Suicidal feelings may be side effect for under-18s

Sarah Boseley, health editor
Tuesday June 10, 2003
The Guardian


An unprecedented high-level warning will go out to doctors and patients today that Seroxat, the most commonly prescribed antidepressant in Britain, could cause young people under 18 to kill or harm themselves.

The warning from the head of the government's drug regulatory agency, is a blow to the pharmaceutical companies that manufacture antidepressants of the Seroxat class, which include Prozac.

An acknowledgement that one of these drugs can cause young people to feel suicidal will undermine the drug companies' repeated assertions that they have no such effect on adults. Last week the West Yorkshire coroner, sitting in Leeds, left open the possibility that Prozac "may or may not" have contributed to the suicide of librarian Wendy Hay.

The medicines and healthcare products regulatory agency (MHRA), which licences drugs in the UK, is expected to take a tough line with GlaxoSmithKline, the manufacturer of Seroxat, when it announces the warning today.

The agency takes the view that Glaxo should have drawn its attention earlier to clinical trials among children which showed that some suffered damaging side effects.
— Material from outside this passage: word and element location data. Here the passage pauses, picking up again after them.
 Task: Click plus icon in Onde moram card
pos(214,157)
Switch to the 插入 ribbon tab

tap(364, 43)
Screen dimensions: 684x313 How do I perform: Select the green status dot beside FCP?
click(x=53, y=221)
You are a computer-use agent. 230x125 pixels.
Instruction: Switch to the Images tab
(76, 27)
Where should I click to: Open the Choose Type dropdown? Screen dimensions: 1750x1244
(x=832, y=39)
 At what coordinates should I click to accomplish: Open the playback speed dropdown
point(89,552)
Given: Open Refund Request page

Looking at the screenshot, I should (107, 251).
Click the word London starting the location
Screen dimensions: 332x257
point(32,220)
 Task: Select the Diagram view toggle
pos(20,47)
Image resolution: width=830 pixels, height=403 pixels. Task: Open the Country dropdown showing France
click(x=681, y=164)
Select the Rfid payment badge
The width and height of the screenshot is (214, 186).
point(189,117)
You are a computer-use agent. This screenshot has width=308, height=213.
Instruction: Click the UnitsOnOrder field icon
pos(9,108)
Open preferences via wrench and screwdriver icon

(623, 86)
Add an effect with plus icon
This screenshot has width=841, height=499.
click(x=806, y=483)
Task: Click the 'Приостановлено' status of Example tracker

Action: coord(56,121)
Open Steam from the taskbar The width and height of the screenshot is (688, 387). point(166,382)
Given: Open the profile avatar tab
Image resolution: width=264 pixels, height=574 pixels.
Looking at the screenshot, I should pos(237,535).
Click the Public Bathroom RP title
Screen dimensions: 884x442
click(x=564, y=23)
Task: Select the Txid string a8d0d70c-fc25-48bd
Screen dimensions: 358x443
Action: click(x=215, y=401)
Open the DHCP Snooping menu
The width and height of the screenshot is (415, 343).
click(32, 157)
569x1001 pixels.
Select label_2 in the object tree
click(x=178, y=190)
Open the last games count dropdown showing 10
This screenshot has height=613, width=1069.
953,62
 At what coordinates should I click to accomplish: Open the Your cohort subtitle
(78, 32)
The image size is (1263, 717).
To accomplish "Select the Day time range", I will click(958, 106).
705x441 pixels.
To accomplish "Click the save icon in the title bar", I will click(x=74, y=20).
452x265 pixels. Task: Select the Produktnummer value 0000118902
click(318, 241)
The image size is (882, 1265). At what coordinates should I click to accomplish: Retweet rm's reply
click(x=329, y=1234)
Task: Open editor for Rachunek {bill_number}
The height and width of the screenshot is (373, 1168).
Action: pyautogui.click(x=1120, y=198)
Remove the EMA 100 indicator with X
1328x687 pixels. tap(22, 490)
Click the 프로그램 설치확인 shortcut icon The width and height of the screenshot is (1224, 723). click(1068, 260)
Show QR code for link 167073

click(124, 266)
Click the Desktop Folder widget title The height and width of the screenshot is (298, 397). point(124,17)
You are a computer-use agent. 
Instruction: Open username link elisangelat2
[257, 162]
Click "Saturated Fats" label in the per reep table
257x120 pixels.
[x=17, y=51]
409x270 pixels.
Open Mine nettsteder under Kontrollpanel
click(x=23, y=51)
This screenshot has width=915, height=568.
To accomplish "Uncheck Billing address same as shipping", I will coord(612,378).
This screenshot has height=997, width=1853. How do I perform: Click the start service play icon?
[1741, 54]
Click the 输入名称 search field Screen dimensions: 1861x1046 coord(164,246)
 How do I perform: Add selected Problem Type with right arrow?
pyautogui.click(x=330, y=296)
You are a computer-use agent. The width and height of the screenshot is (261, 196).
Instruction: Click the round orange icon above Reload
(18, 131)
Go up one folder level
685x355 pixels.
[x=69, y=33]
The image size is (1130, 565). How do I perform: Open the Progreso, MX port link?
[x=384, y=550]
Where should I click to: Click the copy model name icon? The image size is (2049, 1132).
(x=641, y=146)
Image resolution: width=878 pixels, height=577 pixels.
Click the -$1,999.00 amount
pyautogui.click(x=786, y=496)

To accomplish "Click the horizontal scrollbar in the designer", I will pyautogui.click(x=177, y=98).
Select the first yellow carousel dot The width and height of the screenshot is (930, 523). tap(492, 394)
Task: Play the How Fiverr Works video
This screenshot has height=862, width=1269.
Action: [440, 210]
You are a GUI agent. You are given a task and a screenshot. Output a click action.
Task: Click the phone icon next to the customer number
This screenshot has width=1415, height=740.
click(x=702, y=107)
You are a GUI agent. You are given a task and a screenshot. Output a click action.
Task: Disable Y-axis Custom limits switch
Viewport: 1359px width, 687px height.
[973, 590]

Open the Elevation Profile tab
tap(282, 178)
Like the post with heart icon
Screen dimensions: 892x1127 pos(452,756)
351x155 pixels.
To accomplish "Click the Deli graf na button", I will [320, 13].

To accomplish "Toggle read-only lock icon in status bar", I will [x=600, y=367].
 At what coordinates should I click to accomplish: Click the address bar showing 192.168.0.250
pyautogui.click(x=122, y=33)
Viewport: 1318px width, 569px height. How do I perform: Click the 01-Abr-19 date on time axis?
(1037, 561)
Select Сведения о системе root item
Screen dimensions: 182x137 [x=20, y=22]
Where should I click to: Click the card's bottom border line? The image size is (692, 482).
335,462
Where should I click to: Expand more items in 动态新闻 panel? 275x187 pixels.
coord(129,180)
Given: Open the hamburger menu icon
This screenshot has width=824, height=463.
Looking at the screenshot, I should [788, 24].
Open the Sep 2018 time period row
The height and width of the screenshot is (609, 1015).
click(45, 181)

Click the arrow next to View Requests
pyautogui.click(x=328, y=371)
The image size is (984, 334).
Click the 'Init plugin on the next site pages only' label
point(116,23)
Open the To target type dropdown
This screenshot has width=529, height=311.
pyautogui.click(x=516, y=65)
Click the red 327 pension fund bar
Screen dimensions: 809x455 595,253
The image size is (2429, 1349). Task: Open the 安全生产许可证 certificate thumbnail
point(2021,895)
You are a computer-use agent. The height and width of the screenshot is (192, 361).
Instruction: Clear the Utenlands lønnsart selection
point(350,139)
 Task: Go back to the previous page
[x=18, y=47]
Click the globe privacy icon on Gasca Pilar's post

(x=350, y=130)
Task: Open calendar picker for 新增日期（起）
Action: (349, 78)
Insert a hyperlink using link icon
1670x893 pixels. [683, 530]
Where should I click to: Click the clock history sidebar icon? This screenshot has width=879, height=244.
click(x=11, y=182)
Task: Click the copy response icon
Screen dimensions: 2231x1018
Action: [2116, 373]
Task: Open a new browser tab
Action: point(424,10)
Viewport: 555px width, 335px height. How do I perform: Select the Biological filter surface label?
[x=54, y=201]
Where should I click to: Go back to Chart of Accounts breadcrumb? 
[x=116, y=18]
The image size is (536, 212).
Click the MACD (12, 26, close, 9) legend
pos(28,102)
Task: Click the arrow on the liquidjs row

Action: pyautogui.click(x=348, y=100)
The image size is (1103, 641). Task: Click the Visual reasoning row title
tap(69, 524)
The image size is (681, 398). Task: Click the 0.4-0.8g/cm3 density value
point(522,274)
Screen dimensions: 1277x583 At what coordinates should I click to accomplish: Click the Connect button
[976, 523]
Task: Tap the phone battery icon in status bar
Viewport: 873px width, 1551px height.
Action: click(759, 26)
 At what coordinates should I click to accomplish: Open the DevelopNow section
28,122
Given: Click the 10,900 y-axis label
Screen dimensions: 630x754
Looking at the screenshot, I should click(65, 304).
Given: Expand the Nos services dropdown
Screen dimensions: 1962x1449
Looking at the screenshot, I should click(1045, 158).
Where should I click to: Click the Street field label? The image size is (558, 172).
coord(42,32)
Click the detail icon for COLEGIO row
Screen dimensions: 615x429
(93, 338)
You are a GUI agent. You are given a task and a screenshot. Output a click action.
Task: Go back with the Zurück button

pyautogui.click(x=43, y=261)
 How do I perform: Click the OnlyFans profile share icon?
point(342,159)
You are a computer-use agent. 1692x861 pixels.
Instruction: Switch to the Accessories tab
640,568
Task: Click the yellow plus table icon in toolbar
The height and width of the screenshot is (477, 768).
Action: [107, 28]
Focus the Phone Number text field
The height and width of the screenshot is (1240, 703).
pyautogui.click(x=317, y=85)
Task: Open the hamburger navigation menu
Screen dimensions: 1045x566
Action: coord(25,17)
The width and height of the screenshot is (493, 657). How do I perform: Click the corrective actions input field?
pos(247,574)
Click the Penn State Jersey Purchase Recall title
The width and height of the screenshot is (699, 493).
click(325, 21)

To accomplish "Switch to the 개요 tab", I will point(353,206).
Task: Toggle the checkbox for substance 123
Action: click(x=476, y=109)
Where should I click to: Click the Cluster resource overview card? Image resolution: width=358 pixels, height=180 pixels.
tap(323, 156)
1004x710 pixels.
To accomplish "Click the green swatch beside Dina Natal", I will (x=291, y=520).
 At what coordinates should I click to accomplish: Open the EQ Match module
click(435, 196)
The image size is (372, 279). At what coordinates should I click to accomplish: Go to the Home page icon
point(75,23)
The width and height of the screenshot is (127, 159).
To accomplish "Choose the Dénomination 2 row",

Some of the young people on Seroxat became agitated, aggressive and suicidal, a trend that was not matched among similar young people given a placebo.

As with many other drugs, Seroxat does not have a licence for use in the under-18s, but doctors widely prescribe it.

The MHRA intends to send clinical auditors to look at all the data the company holds.

Yesterday Glaxo denied it had covered up studies suggesting the drug could do damage to the under-18s.

"We have made available all clinical and safety data from the paroxatine (Seroxat) paediatric studies in a timely manner," it said in a statement.

The data on the side effects of Seroxat on young people was sent to a review set up by the committee on the safety of medicines, whose experts advise the MHRA.

In February, the first working group investigating the safety of this class of drug - known as SSRIs (selective serotonin reuptake inhibitors) - was disbanded after revelations in the Guardian that some of the members had shareholdings in Glaxo. The group was recently re-formed.

Yesterday David Healy, the director of the North Wales department of psychological medicine at the University of Wales, who gave evidence to the group last year on the suicide risks for some who take SSRIs, said that if young people were at risk, so were adults.

"If there are cautions being put in place warning that the drug can cause problems for children, it is clear that warnings should be put in place for adults as well," he said.